Next a ******* from Calgary does his measuring and calculating then says,
I'll do it for $17,000. $8,000 for materials, $8,000 for my crew, and $1,000
profit for me.

Last a Liberal friendly advertising firm from Montreal steps up. Without
even looking at the job site he says, I'll do it for $57,000. Surprised at
how high it is, the man taking the bids asks him to explain it. It's simple,
he says. $20,000 for me, $20,000 for you, and we hire the guy from Calgary.

Cheers


----------



## The Doug (Jun 14, 2003)

A kangaroo kept getting out of his enclosure at the zoo.

Knowing that the animal could jump pretty high, the zoo officials put up a ten-foot fence. However, the next morning the kangaroo was out again, just roaming around the zoo.

The zoo officials raised the height of the fence again, this time to twenty feet. The next morning though, they found the kangaroo roaming around the zoo grounds.

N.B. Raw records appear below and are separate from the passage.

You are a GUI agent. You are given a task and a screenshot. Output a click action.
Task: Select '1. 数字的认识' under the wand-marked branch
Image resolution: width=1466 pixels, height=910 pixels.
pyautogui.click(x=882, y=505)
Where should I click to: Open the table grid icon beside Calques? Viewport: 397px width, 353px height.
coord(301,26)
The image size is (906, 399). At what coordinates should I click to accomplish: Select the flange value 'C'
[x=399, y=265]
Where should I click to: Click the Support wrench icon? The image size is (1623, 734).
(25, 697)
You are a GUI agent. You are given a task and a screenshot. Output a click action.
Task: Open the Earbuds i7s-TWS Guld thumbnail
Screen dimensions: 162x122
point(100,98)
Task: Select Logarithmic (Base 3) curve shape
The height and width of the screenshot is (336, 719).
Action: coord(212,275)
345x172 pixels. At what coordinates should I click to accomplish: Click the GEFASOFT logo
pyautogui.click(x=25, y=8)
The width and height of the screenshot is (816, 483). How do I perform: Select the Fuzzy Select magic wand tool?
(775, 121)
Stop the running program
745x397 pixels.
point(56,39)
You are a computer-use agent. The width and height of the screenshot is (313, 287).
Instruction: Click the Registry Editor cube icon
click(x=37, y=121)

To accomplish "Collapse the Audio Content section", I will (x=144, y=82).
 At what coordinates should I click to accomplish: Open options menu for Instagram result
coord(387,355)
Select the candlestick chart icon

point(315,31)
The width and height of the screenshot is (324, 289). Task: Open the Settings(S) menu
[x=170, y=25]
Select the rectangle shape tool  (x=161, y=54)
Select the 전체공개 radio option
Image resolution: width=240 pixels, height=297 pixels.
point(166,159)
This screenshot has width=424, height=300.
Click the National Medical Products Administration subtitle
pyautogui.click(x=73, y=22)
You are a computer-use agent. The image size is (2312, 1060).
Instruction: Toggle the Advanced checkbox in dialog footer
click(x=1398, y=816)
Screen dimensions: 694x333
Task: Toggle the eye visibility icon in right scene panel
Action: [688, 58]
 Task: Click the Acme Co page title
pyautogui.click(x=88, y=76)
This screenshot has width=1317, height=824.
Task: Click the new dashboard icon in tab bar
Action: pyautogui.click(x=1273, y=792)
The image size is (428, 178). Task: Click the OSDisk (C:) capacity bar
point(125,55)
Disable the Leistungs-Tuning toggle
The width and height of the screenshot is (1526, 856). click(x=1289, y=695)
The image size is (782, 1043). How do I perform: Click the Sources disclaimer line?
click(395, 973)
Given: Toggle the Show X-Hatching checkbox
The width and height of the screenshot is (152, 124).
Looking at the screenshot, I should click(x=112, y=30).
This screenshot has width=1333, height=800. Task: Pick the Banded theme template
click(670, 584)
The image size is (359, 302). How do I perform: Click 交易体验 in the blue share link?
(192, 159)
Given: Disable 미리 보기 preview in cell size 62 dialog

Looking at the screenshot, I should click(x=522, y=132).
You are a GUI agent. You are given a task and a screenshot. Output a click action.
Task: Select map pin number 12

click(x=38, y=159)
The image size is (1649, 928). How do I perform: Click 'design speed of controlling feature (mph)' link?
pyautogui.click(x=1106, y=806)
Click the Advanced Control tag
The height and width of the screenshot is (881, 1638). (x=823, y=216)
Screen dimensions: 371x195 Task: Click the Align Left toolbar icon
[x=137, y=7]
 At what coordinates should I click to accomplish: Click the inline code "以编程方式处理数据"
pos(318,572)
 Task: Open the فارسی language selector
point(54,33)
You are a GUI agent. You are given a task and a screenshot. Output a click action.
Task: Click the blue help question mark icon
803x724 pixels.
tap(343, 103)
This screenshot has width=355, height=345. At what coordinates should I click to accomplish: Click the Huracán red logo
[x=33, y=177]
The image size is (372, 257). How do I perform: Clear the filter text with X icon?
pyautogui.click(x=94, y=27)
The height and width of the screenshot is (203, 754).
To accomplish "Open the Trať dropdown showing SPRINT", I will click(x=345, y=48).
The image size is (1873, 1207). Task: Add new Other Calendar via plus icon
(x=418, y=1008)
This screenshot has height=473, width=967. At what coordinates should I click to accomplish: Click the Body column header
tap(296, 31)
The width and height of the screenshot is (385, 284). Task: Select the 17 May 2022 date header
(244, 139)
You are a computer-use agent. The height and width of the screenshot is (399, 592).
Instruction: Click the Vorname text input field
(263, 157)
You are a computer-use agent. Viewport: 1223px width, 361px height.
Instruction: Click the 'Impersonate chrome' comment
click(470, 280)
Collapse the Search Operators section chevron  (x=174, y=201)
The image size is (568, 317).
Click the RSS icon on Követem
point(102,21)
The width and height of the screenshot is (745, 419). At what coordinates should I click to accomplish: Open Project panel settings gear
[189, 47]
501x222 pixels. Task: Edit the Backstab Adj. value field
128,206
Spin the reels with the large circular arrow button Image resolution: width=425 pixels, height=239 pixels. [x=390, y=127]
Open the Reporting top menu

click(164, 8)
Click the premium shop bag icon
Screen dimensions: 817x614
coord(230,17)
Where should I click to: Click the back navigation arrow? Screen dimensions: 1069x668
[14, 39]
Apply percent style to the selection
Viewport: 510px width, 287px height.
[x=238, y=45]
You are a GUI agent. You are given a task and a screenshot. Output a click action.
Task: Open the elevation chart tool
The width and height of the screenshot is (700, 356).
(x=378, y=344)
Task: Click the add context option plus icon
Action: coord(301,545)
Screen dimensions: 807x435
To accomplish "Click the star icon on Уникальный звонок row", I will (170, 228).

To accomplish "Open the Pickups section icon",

This kept on, night after night, until the fence was sixty feet high. Finally, the camel in the next enclosure asked the kangaroo, "How high do you think they'll go?"

The kangaroo replied, "Probably a hundred feet, unless somebody starts locking my gate at night!!"


----------



## SINC (Feb 16, 2001)

Two men are driving through Alberta when they get pulled over by a Mountie. 

He walks up and taps on the window with his nightstick. The driver rolls down the window and WHACK, the mountie smacks him in the head with the stick. "What the hell was that for?" the driver asks. 

"You're in Alberta, boy," the mountie answers. "When we pull you over, you better have your license ready when we get to your car." 

"I'm sorry, officer," the driver says, "I'm not from around here." 

The mountie runs a check on the guy's license--he's clean--and gives his license back. 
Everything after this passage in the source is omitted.